1

I've been looking into running R on EC2, but I'm wondering what the deal is with parallel/cluster computing is with this setup. I've had a look around but I haven't been able to find a tutorial for this.

Basically what I'm looking to do is have R (Rstudio) running on my laptop, and do most of the work on that, but then when I have a big operation to run, explicitly pass it to an AWS slave instance to do all the heavy lifting.

As far as I can see, snow/snowfall packages seem to be the answer... but I'm not really sure how.

I'm using the tutorial on http://bioconductor.org/help/bioconductor-cloud-ami/ (the ssh one) to have R running. This tutorial does mention paralell/cluster, but it seems to be between different AWS instances.

Any help would be great. Cheers.

Ger
  • 754
  • 1
  • 9
  • 33

1 Answers1

0

If you need only one slave instance I've found it's easiest to just run it in parallel on the instance rather than using your PC as a master.

You can write the script on your PC and push it up to a multicore server with R running on it and then run it on there using all cores in parallel.

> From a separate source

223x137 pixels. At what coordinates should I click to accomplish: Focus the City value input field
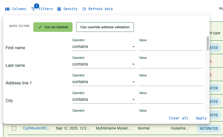point(171,100)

For example upload this to a 4 core AWS instance:

library(snowfall)
sfInit(parallel=TRUE,cpus=4,slaveOutfile="log.txt")

vars = c(1:100)

#send variables to all processors
sfExportAll()

#Run this in parallel
results = sfLapply(vars, exp)

#Stop parallel processing
sfStop()

#save results
save(results, file = "results.RData")
Dirk Calloway
  • 2,569
  • 4
  • 23
  • 34